PDA

View Full Version : Loop thru a directory of RTF files, generate a listing



BoatwrenchV8
04-13-2012, 02:17 PM
Hello all,

This macro works, I would like help on making it better.

I have about 150 RTF data files that have been handed me. Each of the filenames have the table number and a short cryptic string explaining what the table is and are saved as an RTF file. Looking at the filename will not give you a clue as to what data the file contains.

Each file contains a table in the header portion of the document with standard / static company data and information, the table number and what specific data the table is showing. The body of the documement contains the data for the study, I am not interested in that data right now or for this operation. The footer of the document contains data as well, but I am not interested in that data right not or for this operation.

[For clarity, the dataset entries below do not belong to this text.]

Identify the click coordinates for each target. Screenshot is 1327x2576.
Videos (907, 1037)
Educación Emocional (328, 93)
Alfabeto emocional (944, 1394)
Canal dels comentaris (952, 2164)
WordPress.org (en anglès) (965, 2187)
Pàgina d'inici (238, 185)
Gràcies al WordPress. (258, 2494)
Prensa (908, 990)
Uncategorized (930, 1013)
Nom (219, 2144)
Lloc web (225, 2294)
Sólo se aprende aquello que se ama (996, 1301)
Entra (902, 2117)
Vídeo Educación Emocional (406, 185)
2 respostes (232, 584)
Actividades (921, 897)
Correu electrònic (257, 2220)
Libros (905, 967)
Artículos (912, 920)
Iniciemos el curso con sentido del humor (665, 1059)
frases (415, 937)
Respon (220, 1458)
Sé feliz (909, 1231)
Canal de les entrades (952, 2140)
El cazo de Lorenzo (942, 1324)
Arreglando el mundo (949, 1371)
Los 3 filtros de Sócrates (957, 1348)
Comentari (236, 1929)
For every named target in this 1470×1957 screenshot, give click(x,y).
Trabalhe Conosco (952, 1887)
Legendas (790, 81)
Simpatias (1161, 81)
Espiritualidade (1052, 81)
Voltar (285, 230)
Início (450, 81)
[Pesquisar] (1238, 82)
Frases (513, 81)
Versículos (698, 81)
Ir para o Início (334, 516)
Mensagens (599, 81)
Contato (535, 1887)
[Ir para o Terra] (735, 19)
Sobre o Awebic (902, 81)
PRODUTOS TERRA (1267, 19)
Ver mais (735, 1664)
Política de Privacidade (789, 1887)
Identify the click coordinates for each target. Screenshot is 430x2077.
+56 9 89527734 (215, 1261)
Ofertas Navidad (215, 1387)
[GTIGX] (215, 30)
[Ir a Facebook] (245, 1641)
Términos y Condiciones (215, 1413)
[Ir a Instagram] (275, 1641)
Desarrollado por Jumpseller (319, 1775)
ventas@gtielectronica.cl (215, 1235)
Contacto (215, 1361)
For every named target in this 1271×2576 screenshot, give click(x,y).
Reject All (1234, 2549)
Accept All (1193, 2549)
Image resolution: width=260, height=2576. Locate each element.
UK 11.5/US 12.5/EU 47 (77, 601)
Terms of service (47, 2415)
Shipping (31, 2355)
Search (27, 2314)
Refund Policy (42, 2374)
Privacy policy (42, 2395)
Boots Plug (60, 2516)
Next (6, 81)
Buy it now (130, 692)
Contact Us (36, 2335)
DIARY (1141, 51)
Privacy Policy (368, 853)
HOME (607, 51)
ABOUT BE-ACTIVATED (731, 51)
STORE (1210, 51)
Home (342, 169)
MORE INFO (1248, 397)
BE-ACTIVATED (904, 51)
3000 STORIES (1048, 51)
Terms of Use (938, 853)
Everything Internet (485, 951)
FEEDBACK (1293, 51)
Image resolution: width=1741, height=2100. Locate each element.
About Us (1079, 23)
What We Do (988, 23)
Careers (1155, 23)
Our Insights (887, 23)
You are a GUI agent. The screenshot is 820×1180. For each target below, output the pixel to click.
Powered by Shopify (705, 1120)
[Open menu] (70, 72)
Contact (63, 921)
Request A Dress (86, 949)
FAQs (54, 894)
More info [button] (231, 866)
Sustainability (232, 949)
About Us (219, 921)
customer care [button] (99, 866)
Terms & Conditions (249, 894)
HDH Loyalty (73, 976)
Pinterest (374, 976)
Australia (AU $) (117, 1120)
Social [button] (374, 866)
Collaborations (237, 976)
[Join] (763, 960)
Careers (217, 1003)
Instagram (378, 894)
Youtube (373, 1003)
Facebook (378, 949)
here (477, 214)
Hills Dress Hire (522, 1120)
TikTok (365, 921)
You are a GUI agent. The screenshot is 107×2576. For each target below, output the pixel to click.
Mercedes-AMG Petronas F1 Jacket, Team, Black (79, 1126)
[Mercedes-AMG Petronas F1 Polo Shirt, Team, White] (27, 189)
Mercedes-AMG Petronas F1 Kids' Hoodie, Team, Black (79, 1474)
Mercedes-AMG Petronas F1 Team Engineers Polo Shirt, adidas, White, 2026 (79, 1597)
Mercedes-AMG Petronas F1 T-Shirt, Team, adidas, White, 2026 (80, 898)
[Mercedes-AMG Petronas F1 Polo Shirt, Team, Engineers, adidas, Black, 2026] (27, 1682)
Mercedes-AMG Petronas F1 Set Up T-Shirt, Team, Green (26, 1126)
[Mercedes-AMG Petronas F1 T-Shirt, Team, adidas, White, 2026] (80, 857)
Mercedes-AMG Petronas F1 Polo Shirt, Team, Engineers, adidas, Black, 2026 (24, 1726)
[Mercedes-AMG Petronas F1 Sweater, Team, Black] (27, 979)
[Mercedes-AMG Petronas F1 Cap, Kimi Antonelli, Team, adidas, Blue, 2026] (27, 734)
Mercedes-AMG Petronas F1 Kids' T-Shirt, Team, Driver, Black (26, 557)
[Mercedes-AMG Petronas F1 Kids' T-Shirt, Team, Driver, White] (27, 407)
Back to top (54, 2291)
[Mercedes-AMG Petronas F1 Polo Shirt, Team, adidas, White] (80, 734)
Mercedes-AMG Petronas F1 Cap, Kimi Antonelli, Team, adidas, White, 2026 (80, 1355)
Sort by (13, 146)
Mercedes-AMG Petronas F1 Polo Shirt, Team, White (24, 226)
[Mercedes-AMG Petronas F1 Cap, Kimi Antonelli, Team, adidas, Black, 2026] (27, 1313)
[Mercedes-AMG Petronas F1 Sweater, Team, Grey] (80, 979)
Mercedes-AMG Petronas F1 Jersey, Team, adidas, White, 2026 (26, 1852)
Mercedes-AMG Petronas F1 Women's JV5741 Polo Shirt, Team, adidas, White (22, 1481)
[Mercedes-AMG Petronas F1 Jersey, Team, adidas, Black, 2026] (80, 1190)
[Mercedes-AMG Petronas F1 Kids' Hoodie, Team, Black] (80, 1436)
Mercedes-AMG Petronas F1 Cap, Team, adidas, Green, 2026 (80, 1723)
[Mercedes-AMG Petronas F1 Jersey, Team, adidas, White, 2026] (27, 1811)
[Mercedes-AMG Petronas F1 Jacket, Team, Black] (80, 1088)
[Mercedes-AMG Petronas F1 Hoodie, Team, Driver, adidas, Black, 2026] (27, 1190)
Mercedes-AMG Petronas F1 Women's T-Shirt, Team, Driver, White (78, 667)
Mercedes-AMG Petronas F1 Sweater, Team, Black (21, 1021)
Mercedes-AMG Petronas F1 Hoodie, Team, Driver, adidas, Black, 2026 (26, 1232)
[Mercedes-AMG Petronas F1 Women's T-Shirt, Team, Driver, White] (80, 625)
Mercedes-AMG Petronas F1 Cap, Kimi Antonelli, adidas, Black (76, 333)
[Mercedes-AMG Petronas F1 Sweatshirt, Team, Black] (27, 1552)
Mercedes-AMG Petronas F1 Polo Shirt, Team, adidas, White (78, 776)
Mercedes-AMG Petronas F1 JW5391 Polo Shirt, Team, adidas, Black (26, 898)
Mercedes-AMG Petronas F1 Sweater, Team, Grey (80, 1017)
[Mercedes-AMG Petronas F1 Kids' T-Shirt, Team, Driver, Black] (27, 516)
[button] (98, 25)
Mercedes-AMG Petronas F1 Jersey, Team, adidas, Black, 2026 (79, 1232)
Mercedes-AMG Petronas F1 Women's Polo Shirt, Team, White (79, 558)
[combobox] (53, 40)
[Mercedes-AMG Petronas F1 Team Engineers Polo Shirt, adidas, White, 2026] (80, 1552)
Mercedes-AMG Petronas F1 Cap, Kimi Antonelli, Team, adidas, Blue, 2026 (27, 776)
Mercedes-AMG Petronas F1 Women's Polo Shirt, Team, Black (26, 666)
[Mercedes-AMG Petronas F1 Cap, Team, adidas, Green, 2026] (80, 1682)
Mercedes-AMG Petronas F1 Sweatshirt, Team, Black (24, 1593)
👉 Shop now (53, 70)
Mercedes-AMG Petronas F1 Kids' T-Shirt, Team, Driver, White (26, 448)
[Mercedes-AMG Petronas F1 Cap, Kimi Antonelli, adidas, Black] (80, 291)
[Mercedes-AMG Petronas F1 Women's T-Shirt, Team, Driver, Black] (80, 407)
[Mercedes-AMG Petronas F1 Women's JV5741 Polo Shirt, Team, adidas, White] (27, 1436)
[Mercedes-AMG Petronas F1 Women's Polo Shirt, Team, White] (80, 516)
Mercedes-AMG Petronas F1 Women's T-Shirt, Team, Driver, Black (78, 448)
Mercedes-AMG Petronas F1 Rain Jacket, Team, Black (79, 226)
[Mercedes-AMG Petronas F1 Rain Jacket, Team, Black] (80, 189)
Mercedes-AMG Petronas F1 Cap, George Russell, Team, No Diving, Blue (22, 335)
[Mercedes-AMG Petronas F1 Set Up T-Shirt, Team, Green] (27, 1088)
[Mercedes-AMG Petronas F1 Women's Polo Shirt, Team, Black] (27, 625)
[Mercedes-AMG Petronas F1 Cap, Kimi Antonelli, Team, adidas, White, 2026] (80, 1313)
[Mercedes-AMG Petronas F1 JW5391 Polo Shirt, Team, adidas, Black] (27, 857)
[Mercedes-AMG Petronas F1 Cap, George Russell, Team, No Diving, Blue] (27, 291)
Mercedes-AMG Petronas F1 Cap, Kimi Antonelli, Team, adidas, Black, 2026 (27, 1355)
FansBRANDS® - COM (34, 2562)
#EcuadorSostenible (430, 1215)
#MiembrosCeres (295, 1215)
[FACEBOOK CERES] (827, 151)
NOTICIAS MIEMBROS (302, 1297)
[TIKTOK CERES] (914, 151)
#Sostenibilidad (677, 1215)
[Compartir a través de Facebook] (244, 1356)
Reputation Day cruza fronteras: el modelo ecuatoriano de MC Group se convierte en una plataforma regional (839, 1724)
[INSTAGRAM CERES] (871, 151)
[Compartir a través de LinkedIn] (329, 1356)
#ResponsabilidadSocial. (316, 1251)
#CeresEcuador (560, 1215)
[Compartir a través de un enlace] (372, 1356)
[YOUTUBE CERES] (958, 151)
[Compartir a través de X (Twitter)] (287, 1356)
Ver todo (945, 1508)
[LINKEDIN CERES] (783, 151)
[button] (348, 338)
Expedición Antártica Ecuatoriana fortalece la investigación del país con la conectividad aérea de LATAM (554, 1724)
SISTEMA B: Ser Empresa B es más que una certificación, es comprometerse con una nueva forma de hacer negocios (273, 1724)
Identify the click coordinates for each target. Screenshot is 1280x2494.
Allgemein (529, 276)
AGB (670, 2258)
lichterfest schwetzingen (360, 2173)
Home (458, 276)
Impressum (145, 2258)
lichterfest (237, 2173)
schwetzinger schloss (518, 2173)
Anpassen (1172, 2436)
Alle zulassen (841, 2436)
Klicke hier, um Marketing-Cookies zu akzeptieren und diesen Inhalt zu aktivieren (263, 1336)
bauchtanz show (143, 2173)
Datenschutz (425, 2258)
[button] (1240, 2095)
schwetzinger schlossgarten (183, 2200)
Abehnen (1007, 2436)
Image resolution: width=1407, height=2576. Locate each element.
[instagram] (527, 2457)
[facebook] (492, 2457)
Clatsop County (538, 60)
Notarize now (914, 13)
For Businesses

My solution to create a listing from the data contained in the table of the header. The macro below was cobbled together from 2 sources and modified myself. It does work and gets the job done BUT I know there are better ways to go about what I am doing. One part I do not understand how it works is the Application.FileDialog(msoFileDialogFolderPicker) part. Beyond that, I am sure objects and ranges can be used to make this macro more efficient. Please advise.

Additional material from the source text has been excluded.